Mengembalikan kejayaan Indonesia sebagai bangsa maritime sebagaimana era Majapahit dulu menjadi obsesi pemerintah Joko Widodo (Jokowi) – Jusuf Kalla maupun mayoritas masyarakat negeri ini. Potensi maritime di Nusantara ini selama ini bukan menjadi prioritas, karena pada era orde baru lebih mengutamakan daratan dibandingkan kelautan, padahal semua tahu bahwa luas laut Indonesia sangatlah luas.
Presiden Jokowi, ketika berpidato resmi pertama kali dihadapan parlemen menyerukan sebuah ungkapan yang cukup membangkitkan semangat masyarakat kalangan maritime, sebab kata Presiden ‘kita tak lagi memunggungi laut’, artinya kekayaan sumber daya kelautan akan dioptimalkan oleh bangsa dan Negara untuk kemakmuran masyarakat Indonesia melalui konsep maritime.
Sayang, dalam implementasinya, konsep maritime yang tadinya jadi harapan banyak kalangan usaha justru terkesan Indonesia kehilangan arah pada sector maritime ini. Banyak kebijakan pemerintah yang dinilai belum memberi nilai positif bagi swasta nasional di sector ini.
Sebut saja pelayaran, PBM, dan sector lainnya. Lemahnya insentif bagi bisnis pelayaran dibandingkan Negara-negara ASEAN maupun Negara maritime lainnya membuat perusahaan pelayaran nasional tak mampu bersaing pada tingkat regional maupun internasional.
Kenapa Indonesia sulit menyaingi Singapura atau Malaysia, dua Negara yang selalu jadi comparative di sector pelabuhan. Itu karena pajak penghasilan badan di Indonesia dipatok 25%, sedangkan Singapura maupun Malaysia 0%. Lalu PPN bunker Indonesia 10%, Singapura maupun Malaysia 0%. Pajak penghasilan kru di Indonesia 5-30% sedangkan kedua Negara tadi 0%. Biaya modal Indonesia mencapai 10-12%, sementara Singapura atau Malaysia 4-5%.

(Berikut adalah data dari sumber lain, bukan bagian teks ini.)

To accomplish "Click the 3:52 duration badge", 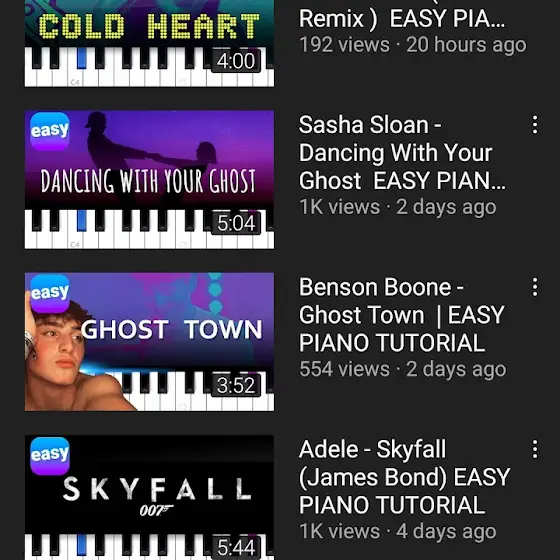I will coord(236,385).
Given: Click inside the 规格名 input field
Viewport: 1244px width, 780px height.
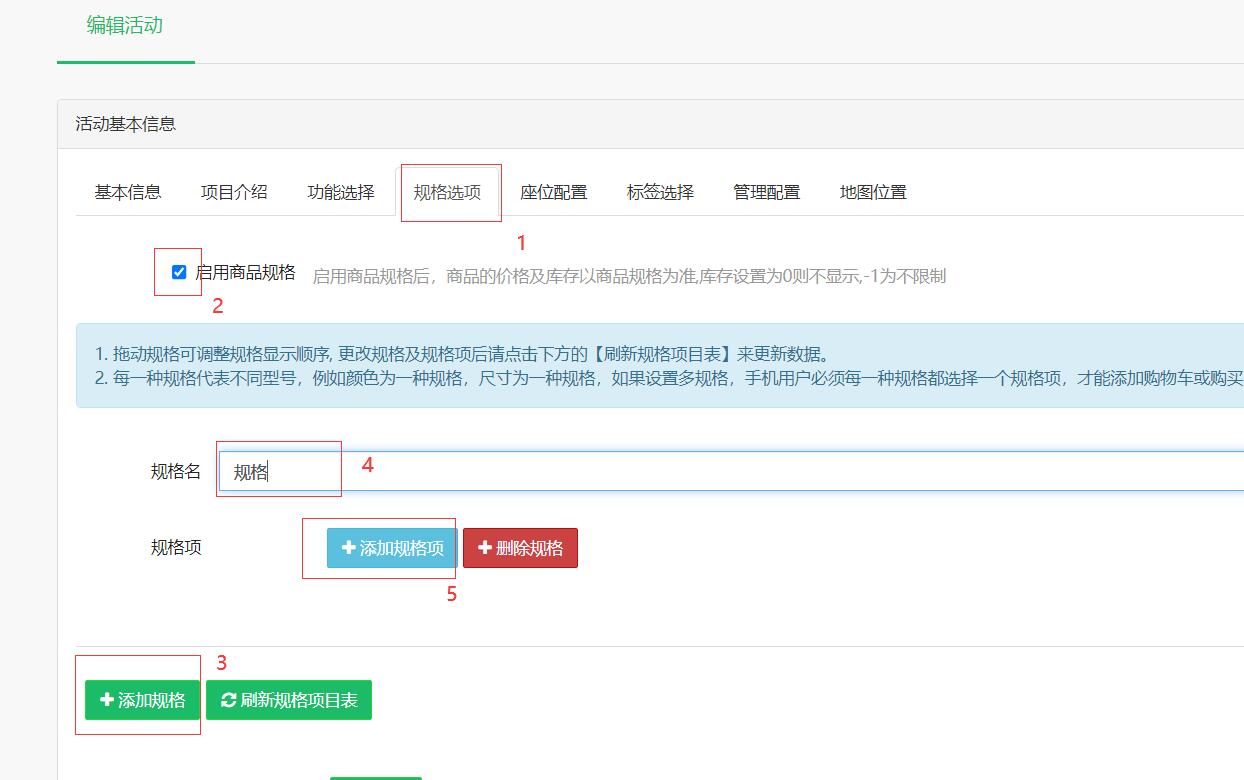Looking at the screenshot, I should 279,469.
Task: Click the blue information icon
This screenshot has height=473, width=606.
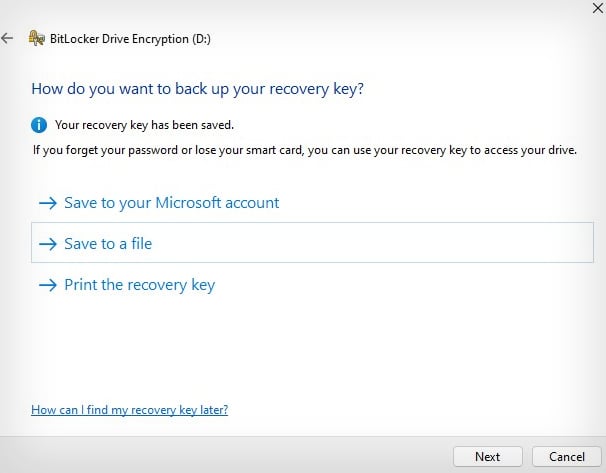Action: pyautogui.click(x=39, y=125)
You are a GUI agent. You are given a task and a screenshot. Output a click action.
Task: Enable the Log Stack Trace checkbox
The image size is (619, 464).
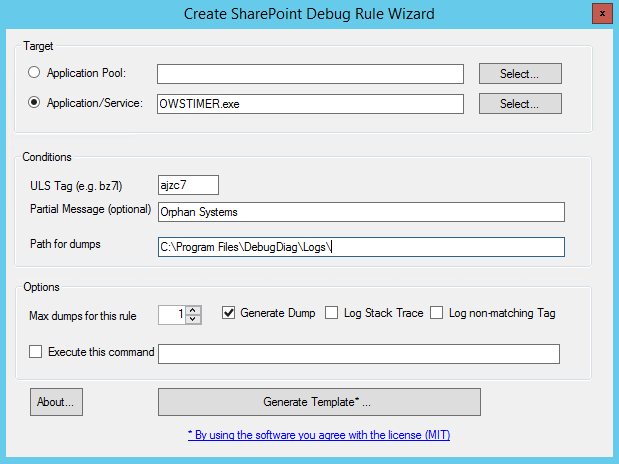tap(332, 313)
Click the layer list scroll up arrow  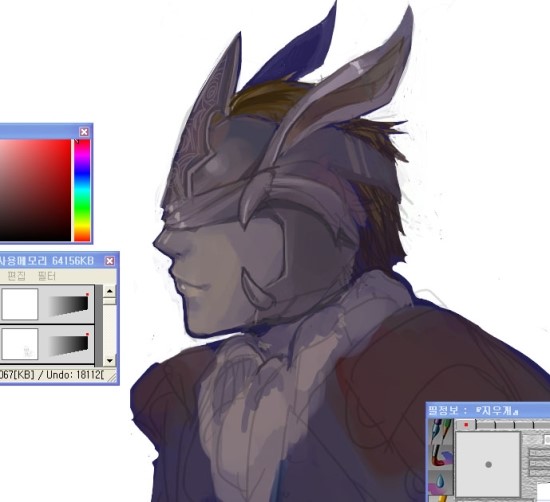[x=110, y=291]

Hal-hal itulah yang menurut Ketua Umum Indonesian National Shipowners’ Association (INSA) Carmelita Hartoto, Soenarto (Dirut PT Gurita Lintas Samudera) maupun Asmari Heri (Ketua Komite Tetap Bidang Perhubungan Kadin Indonesia) menjadi kendala utama pelayaran nasional tak mampu bersaing dengan asing.
“Selama masalah-masalah tersebut tidak segera diatasi oleh pemerintah, maka industri pelayaran nasional tidak mampu bersaing dengan asing. Karena di negara lain sudah memberikan semua insentif tersebut, sedangkan kita belum mendapatkan itu semua,” kata mereka secara terpisah kepada Ocean Week.

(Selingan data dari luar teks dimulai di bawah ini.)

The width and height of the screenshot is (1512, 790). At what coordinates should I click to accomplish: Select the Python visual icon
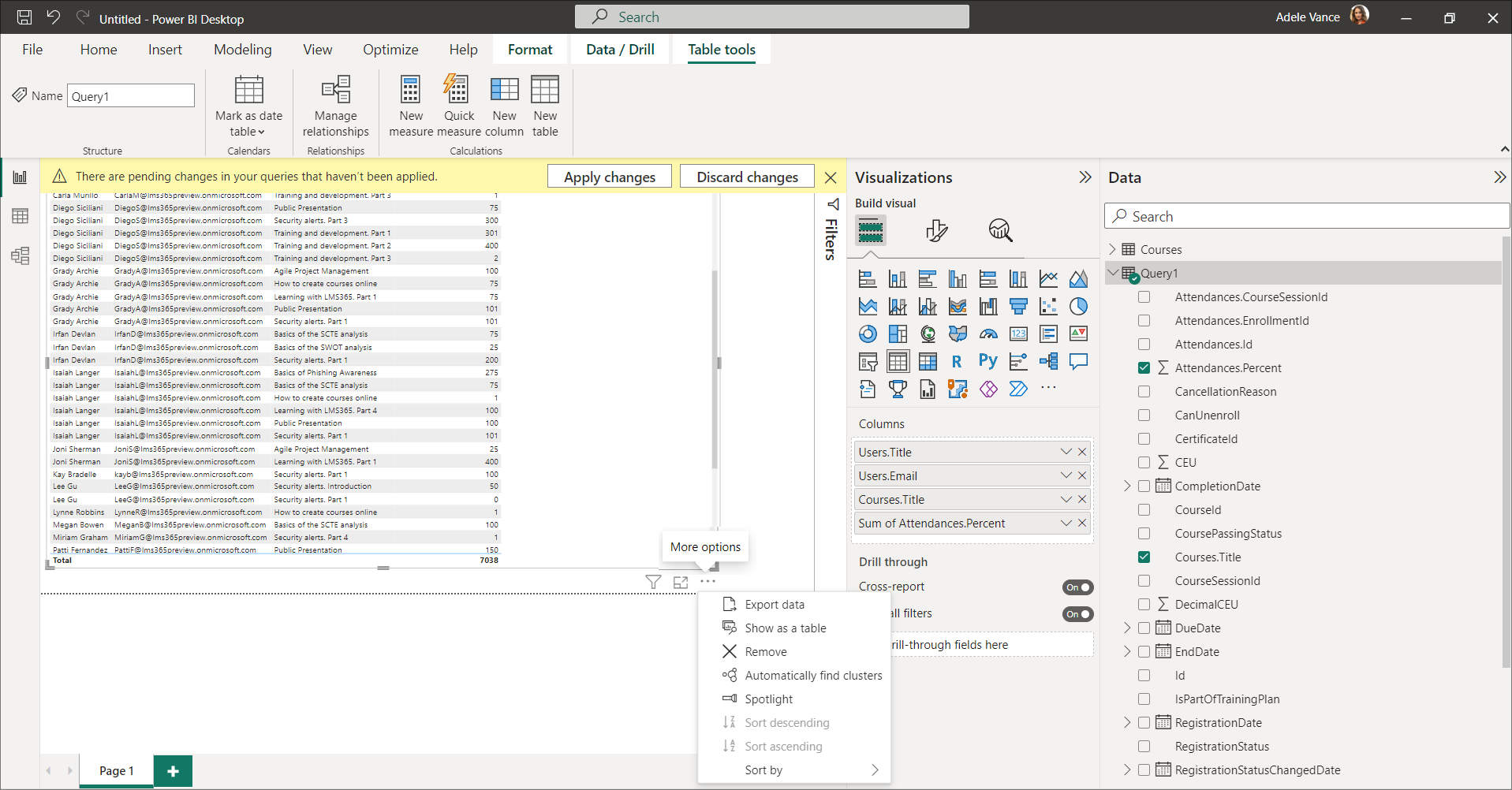(987, 361)
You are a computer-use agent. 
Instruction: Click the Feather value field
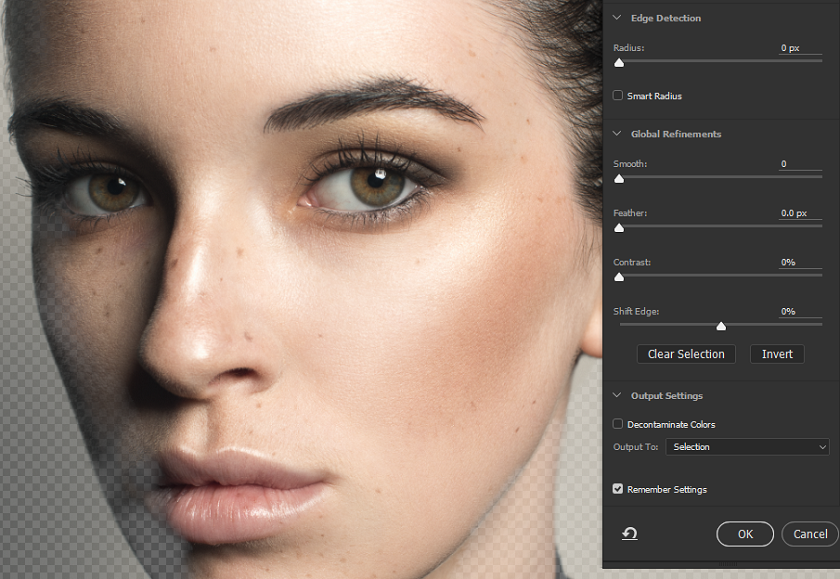(x=799, y=213)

Padahal, obsesi pemerintah Indonesia untuk mengembalikan kejayaan maritime sebagaimana dulu di era 80-an, ketika kapal-kapal Djakarta Lloyd sanggup mengibarkan bendera merah putih hingga ke berbagai Negara luar.
Namun, keinginan pemerintah itu jangan sampai terkubur kembali, karena kebijakannya sendiri yang belum 100% berpihak pada usaha dalam negeri. Jangan sampai kita dicap sebagai pencintraan saja, seperti yang diucapkan Ketua Umum Ginsi Anton Sihombing.

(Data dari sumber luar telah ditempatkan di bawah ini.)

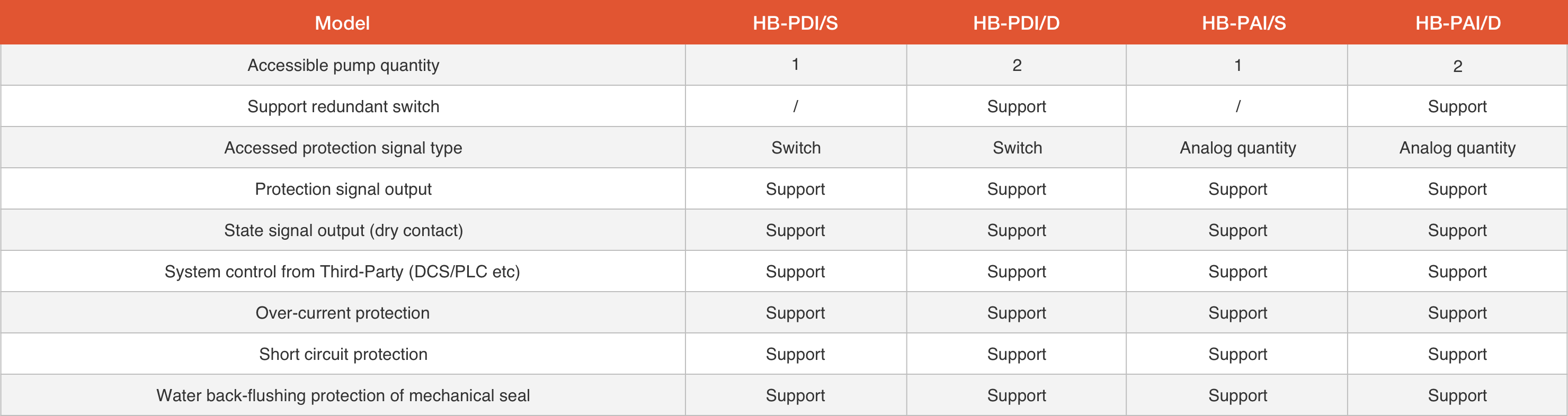Image resolution: width=1568 pixels, height=416 pixels.
Task: Select the Support redundant switch row label
Action: pos(343,106)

Mungkin ‘mimpi’ pemerintah menjadikan Indonesia poros maritime bisa terealisasi, jika biaya pajak yang tinggi, tarif kepelabuhanan yang terus meningkat, aturan teknis yang belum setara dengan negara lainnya hingga tumpang tindih kewenangan dalam penegakan hukum di laut (Sea and Coast Guard) dapat dirubah oleh Presiden Jokowi seperti yang dilakukan oleh pemerintah Singapura maupun Malaysia.
Pemerintah bolehlah optimistis mampu mengembalikan kejayaan Indonesia sebagai bangsa maritim dunia, dengan fokus memanfaatkan segala potensi sumber daya kelautan, membangun transportasi laut dan infrastruktur pelabuhan.
Namun, itu tadi sepanjang pajak-pajak masih memberatkan dunia usaha, dan penegakan hukum di laut belum berpihak pada pelaku bisnis local, maka ‘mimpi tinggallah mimpi’.
Meski Menteri Perhubungan Budi Karya Sumadi berharap agar seluruh instansi dan stakeholder terkait dapat berpartisipasi aktif memberikan dukungan dalam pembangun sektor maritim melalui terobosan-terobosan yang dapat memberikan manfaat besar bagi kesejahteraan masyarakat.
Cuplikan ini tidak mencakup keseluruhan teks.